[This review was published in the July/August 1996 issue of Conservative Review, pp. 37-38.] 

 

Book Review

 

Out of the Ashes: Life, Death and Transfiguration of Democracy in Chile, 1833-1988

By James R. Whelan

Washington, D.C.: Regnery Gateway, 1989

 

Reviewed by Dwight D. Murphey 

 

            Our delay in reviewing Out of the Ashes, published in 1989, is not due to its great length, although that accounts for part of it.  This reviewer simply had not heard of it until a friend from Chile insisted that it was splendid, a “must read” for those of us who have not shared the world’s predilection in favor of Allende’s communization of Chile and against Pinochet’s restoration of a free and civilized community.

            My friend was certainly right.  Happily, it is not too late to bring the book to the attention of readers of Conservative Review, since it covers a distinct historical period and is in no sense dated.  The perception of historical events remains, of course, at the heart of ongoing ideological debate, which gives Whelan’s account additional current relevance.

            Most obviously, the book is valuable as a factual rebuttal of the mythology of the Left relating to Chile.  Whelan is distinctly aware, as the Left chooses not to be, of the horrors that Communism has visited upon the world, and this means that he is prepared to see Allende for what he was.  And in the sympathetic view Whelan presents of Pinochet, Whelan is in the continental European “classical liberal” tradition of the 18th and 19th centuries.  We see this when he does not join those who, aware of Allende’s evil, damn Pinochet because he didn’t instantaneously snap into place the full model of “democracy.”  Classical liberals on the continent, knowing that all the prerequisites of a completely free society were not in place, supported “enlightened despotism” precisely as an intermediate stage pointing toward ordered liberty.  Pinochet—embracing a free market under the direction of Milton Friedman’s “Chicago school,” privatizing much that had come under the control of the state, and eventually turning over the reins of power in a peaceful transition to an elected President—must be seen not as a pinched “denier of human rights,” but as one of history’s best examples of classical liberalism in the continental tradition.  Whelan understands all this, while not denying that there were some abuses during the chaotic first days following the 1973 overthrow of Allende.

               An extra dimension comes from the book’s review of Chilean history, something about which most Americans know little.  That history gives the context for the more recent events, especially in its showing of how strong the Left has been in Chile and the rest of Latin America in the 20th century.

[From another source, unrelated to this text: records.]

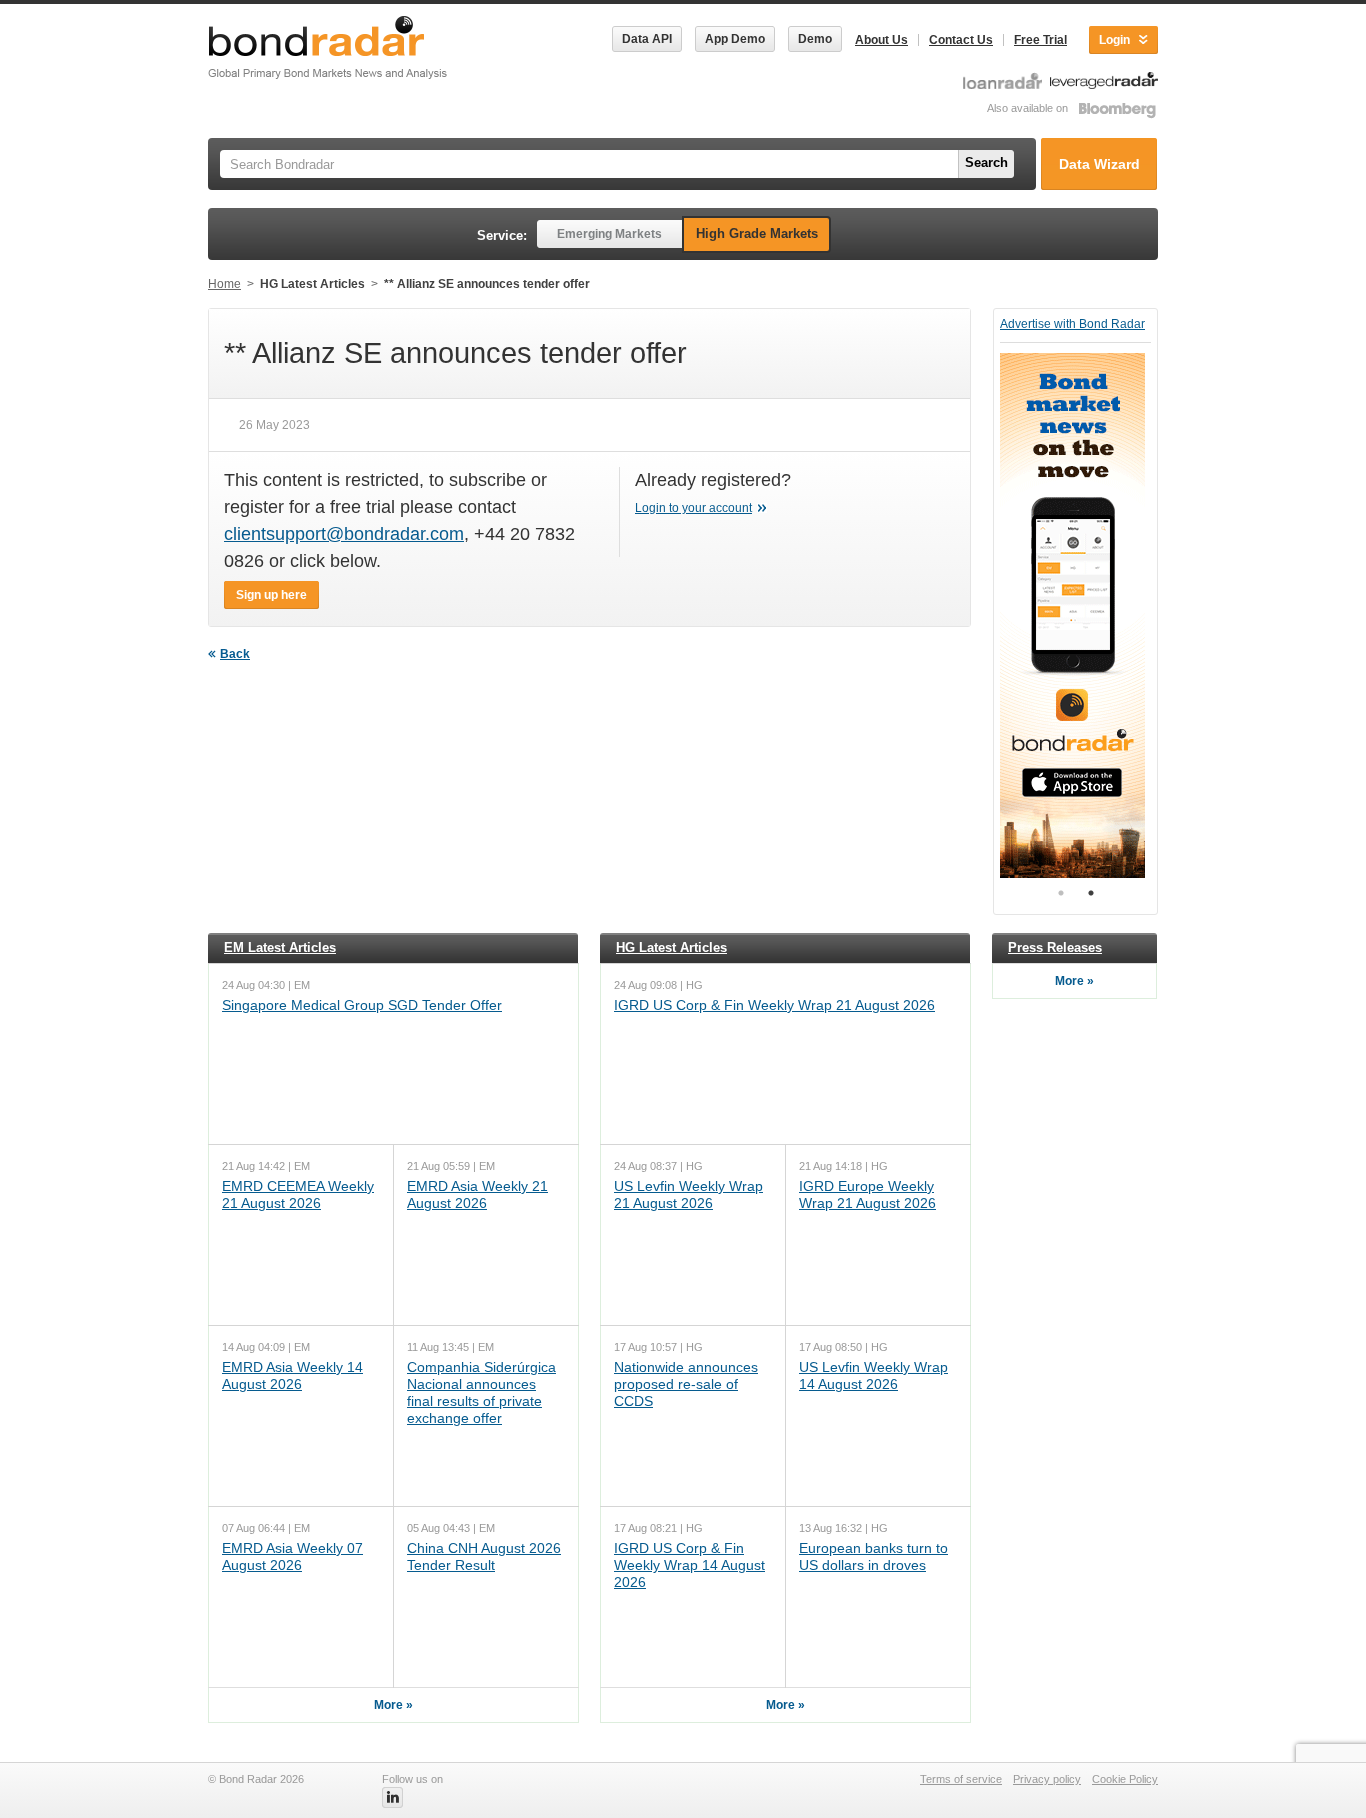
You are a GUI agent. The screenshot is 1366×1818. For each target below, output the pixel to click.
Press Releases (1055, 947)
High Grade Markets (757, 233)
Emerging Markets (609, 234)
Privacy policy (1047, 1779)
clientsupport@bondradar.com (344, 534)
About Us (881, 40)
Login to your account (693, 508)
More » (393, 1705)
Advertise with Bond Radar (1072, 324)
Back (235, 654)
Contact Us (961, 40)
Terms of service (961, 1779)
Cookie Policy (1125, 1779)
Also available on (1029, 108)
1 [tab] (1061, 893)
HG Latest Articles (312, 284)
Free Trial (1040, 40)
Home (224, 284)
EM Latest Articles (280, 947)
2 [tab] (1091, 893)
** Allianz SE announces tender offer (487, 284)
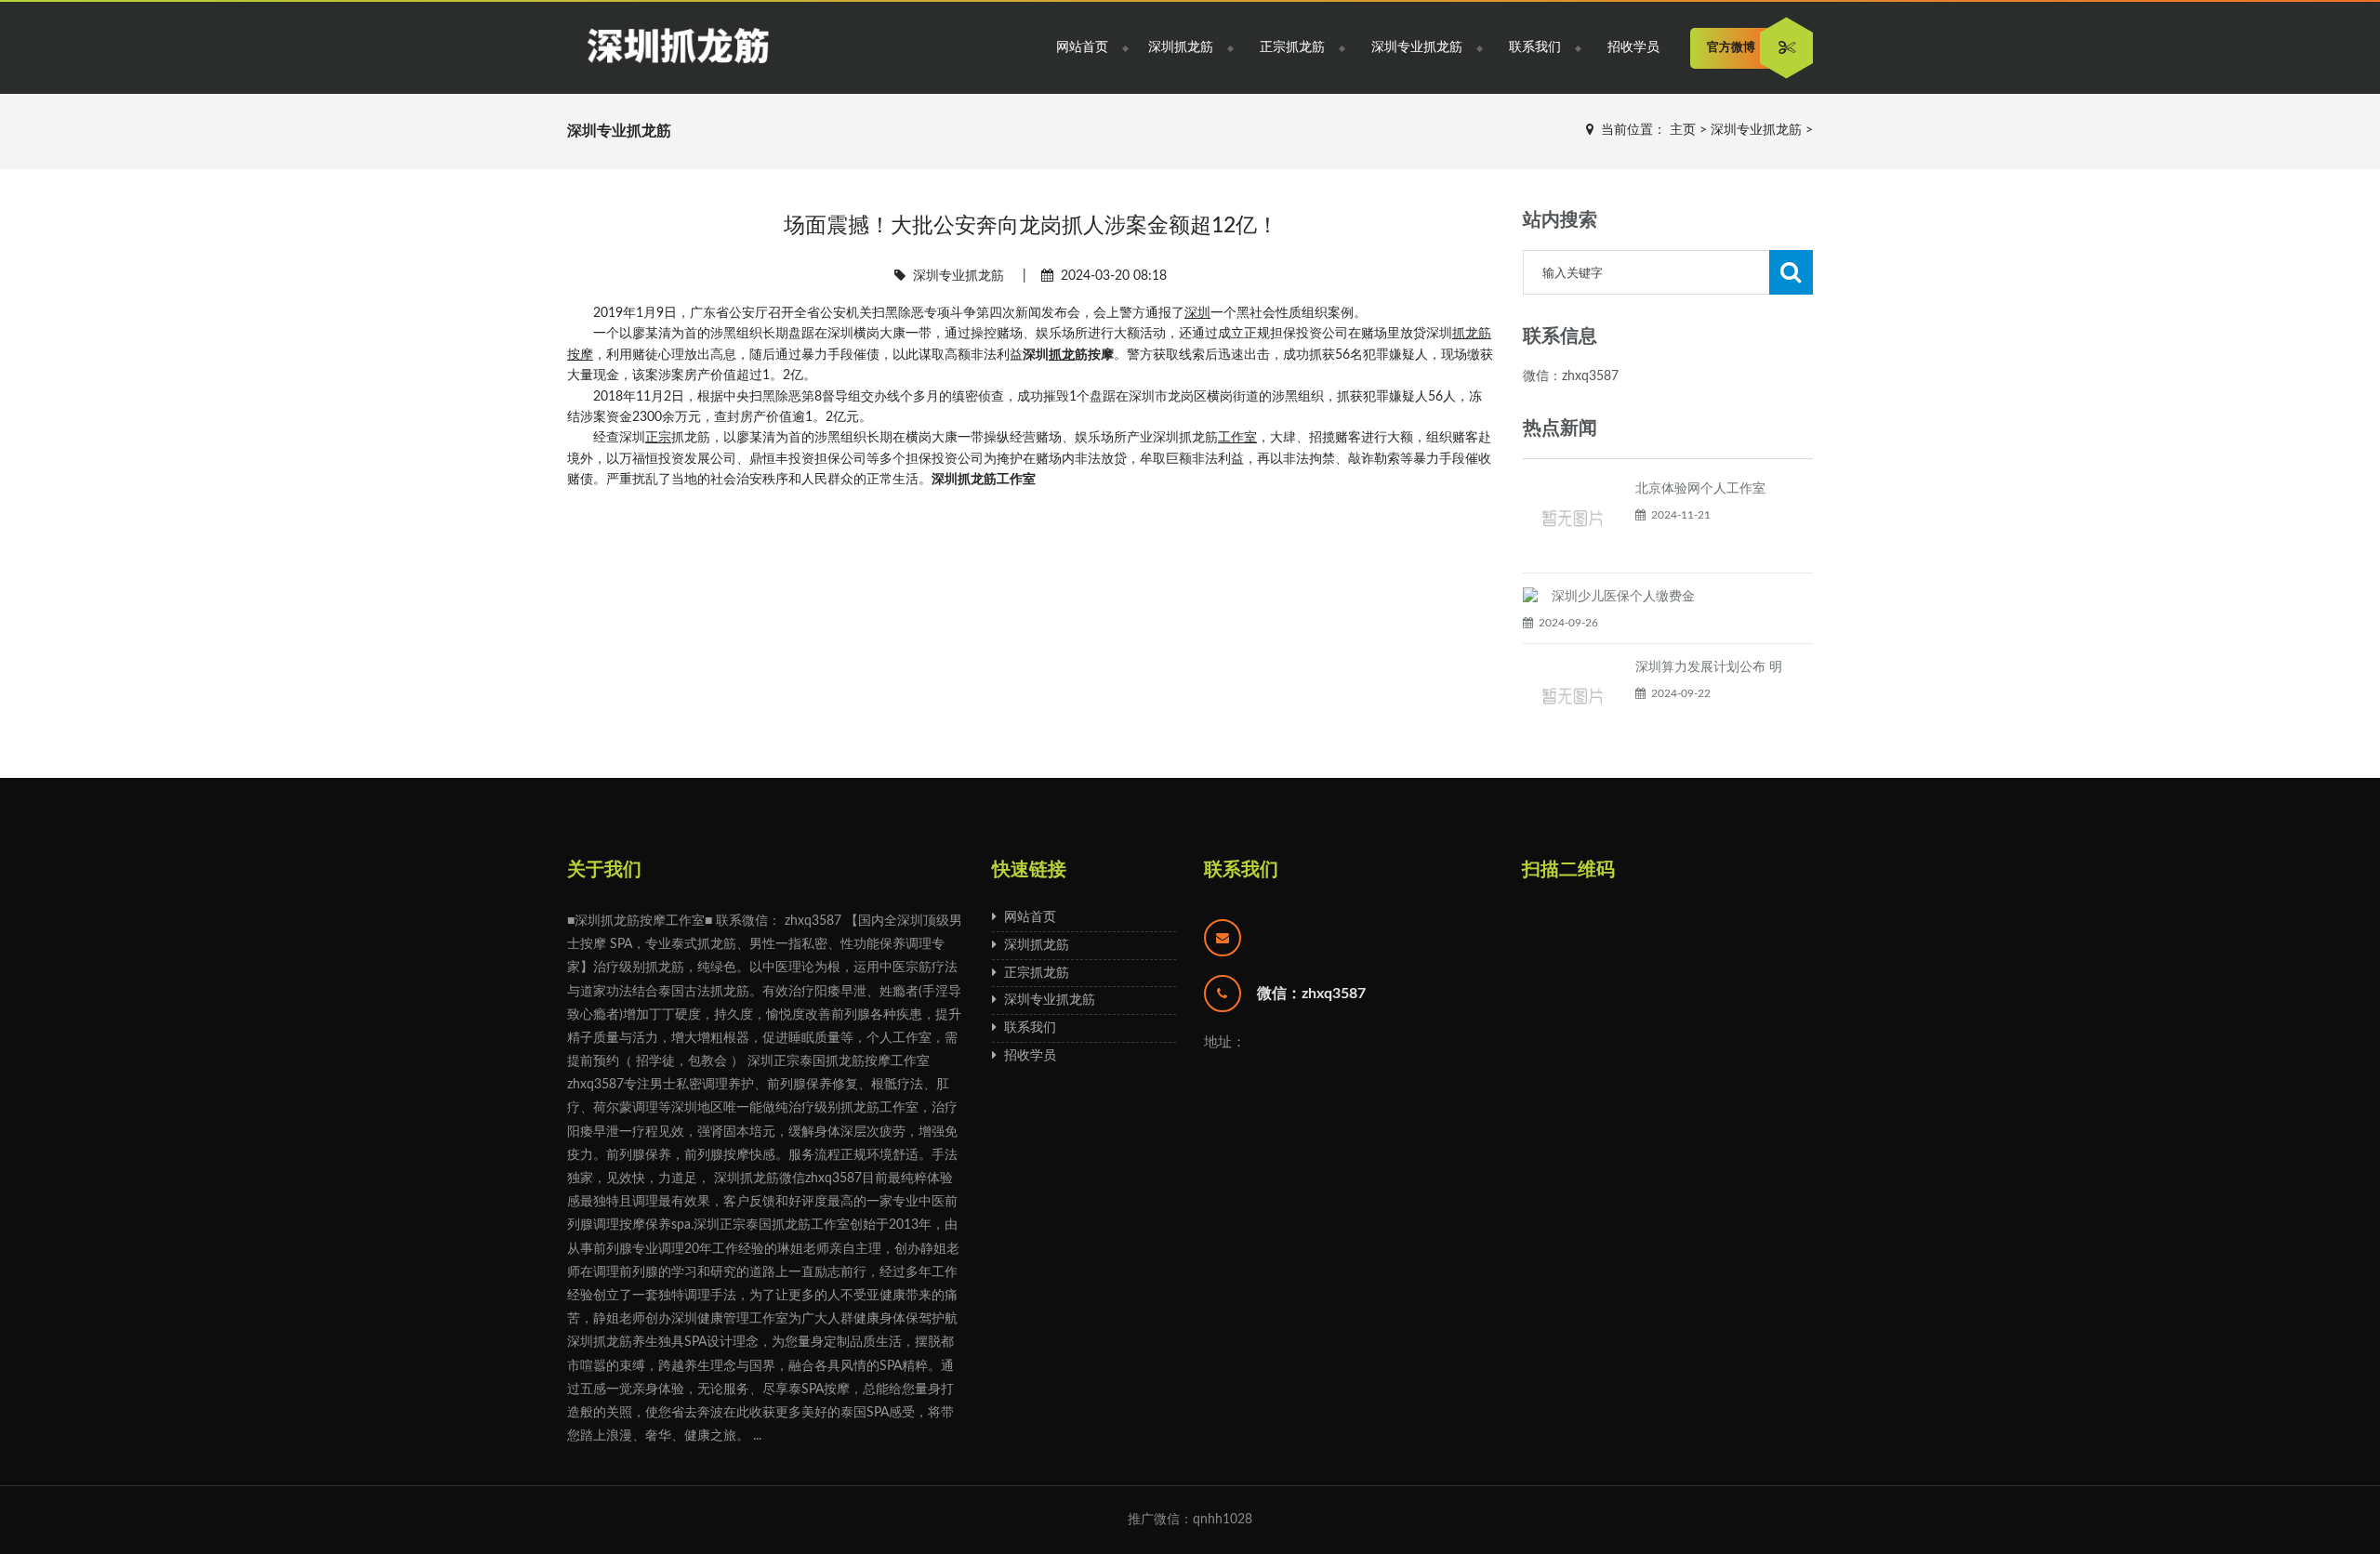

            Probably more than anything else, though, Whelan’s discussion is valuable in relation to the ongoing ideological war.  His concluding chapter, entitled “Reflections,” merits careful study by everyone who is concerned about the ideological distortions and double-standards that pass for discourse in today’s world.  We live in a truly insane time.  Whelan quotes George Orwell about the Spanish Civil War: “‘At an early age, I  became aware that newspapers report no event correctly, but in Spain, I read for the first time articles which bore no relation whatever to the facts, not even the relation implicit in an ordinary lie.’  It is difficult,” Whelan goes on to say, “to come away from a conscientious examination of the scholarship and reportage on Chile of the years since 1973 without experiencing a similar sensation.”  Accordingly, Out of the Ashes holds a mirror up to the world, and is far more than a history of Chile.

            In 1996 we are in a presidential election year here in the United States.  What is frustrating to many conservatives is to know that it apparently makes little difference, on a variety of issues, whether we elect a conservative or not; the “liberal” ethos runs along unabated.  Whelan’s book was published, as we know, in 1989.  In it, he lamented that “what is notable is the hostility, since 1985, of an ostensibly conservative Reagan administration, a hostility which, in terms of practical measures, has surpassed anything achieved by its two post-revolution predecessors [Presidents Ford and Carter]… Continuing the policy of Carter, the Reagan administration has implicitly declined to recognize the legitimacy of Chile’s 1980 constitution, approved in a plebiscite in which an unprecedented 6 million Chileans voted….”  This will remind conservatives that “winning the presidency” is a necessary but by no means sufficient step toward the throwing off of America’s leftist ideological incubus.